Kumrat, 26 October 2021 (TDI): The Delegation of ambassadors of Peace and Love, members of Line Club visited Kumrat, Chitral on a four-day visit.

During the visit, the delegation also visited Kailash Valley where gifts were distributed among Kailash women from Pakistan-Australia Strategic Forum to facilitate them regarding upcoming religious festival Chattar Mass (Choimus) in December.

The Kailash Community

The Kalasha people inhabit in Chitral’s three valleys: Bumboret, Birir, and Rumbur. The community is estimated to have a population of approximately 3,000 people, making it Pakistan’s smallest minority group.

Chitral valley, Pakistan

Origin of the Kalasha

The Alexandrian hypothesis

The Kalash people are described as animists and nature worshippers. According to Global Human Rights Defence report titled “Tribe of Kalash: The Last Kafir”, the Kalasha are the last of the inhabitants of ‘Kafiristan,’ which originally covered the entirety of northwest Pakistan and eastern Afghanistan before being partitioned by the Durand line.

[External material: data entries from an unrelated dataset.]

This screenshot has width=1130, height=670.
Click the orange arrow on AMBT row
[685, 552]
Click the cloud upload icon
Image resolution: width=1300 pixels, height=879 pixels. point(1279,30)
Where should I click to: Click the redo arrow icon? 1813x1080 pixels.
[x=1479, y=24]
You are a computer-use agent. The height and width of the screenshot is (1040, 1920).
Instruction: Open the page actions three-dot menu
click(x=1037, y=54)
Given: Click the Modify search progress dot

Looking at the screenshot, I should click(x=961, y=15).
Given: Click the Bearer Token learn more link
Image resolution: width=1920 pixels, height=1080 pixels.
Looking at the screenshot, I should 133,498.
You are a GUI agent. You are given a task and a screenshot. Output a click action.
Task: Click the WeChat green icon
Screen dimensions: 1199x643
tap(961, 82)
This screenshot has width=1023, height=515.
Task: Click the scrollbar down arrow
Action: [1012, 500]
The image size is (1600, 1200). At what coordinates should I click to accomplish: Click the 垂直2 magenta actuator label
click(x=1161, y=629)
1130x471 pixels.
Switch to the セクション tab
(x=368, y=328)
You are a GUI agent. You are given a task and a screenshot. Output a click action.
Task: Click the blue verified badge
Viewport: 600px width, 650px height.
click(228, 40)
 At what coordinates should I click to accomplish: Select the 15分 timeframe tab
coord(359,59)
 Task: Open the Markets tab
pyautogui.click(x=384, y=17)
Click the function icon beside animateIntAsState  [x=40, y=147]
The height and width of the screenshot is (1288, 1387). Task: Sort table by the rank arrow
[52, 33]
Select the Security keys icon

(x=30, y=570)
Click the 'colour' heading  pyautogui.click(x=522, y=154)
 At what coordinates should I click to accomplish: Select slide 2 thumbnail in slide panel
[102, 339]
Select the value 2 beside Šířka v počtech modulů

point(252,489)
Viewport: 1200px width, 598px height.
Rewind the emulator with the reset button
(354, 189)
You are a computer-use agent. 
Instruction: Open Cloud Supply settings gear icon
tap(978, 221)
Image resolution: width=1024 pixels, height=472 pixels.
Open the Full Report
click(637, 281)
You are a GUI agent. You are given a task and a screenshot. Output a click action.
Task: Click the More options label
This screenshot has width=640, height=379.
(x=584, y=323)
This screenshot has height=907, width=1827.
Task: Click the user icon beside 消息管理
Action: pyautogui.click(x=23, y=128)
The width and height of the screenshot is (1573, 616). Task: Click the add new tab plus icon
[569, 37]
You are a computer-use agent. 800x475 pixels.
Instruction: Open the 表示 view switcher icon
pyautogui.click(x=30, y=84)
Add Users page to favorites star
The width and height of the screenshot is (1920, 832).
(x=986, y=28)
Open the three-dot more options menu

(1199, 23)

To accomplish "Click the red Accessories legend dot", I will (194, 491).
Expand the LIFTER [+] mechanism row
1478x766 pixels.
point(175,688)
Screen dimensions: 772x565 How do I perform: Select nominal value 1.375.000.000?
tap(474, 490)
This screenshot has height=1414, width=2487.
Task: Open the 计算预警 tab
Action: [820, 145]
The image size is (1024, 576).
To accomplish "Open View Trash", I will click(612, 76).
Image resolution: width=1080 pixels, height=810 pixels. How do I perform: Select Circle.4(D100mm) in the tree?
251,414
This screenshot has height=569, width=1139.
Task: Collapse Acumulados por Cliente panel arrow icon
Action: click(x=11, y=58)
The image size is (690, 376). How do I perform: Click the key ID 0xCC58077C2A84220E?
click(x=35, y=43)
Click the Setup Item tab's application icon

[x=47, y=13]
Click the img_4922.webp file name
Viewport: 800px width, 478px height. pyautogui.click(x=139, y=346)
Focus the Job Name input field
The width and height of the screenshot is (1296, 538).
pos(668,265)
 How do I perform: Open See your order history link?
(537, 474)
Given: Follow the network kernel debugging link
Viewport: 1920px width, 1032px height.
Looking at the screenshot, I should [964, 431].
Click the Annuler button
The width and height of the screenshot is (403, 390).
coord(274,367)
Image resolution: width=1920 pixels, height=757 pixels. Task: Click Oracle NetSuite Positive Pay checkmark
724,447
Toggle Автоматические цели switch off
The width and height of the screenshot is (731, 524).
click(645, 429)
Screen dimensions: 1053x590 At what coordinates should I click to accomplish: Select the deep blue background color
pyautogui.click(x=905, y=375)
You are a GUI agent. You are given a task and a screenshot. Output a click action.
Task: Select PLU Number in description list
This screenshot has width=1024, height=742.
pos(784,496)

While some have long thought they are related to the Greeks who arrived in South Asia with Alexander the Great, there is little actual evidence to back that claim. However, the Kalasha have come to believe that they are descendants of one General Shalakshah of Alexander’s army.

The Kalasha maintain their own religious beliefs, as well as their own identity, culture, and language. Because of the Kalasha people’s light skin and blue eyes, it was widely assumed that they were of Greek descent, notably the descendants of Alexander the Great’s warriors who accompanied him on his mission to India. In Pakistan, the theory that the Kalasha people were originally Greek has been officially supported.

The Kalasha people settled in the Chitral region during the era of Cyrus the Great, another conqueror whose campaigns paralleled Alexander the Great’s. The Kalasha people had been living in the Chitral region for almost four thousand years, the claim that they are Alexander’s descendants is unfounded because they were already existing in the area long before Alexander the Great arrived.

The Aryan hypothesis

According to modern studies, the Kalasha are described as “Indian Aryans”. The provincial Archeological Department recently uncovered a 5,000-year-old graveyard in Chitral’s Shindor district with the help of foreign archaeology specialists”. According to the experts that studied the graves, the people who live in the area are Indian Aryans. The government, on the other hand, do not force the Kalasha people to admit that they are not Alexander the Great’s descendants. The Kalasha people take pride in their association with the great conqueror.

Community of festivals

The ancient tribe has long kept its cultural mores and rituals from the ‘outside,’ living in harmony with nature in three valleys of the Hindu Kush mountains. They worship a pantheon of gods and goddesses and celebrate flamboyant festivals based on the seasons and farming year.

In Kalash valley, there are three festive seasons each year: Choimus, Joshi, and Uchaw.

The most important event is Choimus, which takes place in December to commemorate the end of the year. To welcome their god, Balaumain, who is said to visit them during the celebration, the Kalasha sing and dance around a fire and sacrifice goats.

The men and women of Kailash community enjoying the Choimus eve.

The Joshi celebration ushers in the arrival of spring. Every year in May, for a week, it takes place. Everyone is expected to wear new clothes, and women are expected to be richly bejewelled. They sing and dance on the mountain. They also put up decorations in their homes.

Before the harvest season, the valley celebrates the Uchaw or Uchal celebration. And, like the others, this holiday is marked by dancing and singing as a thank you to Mother Nature for providing them with barley and wheat.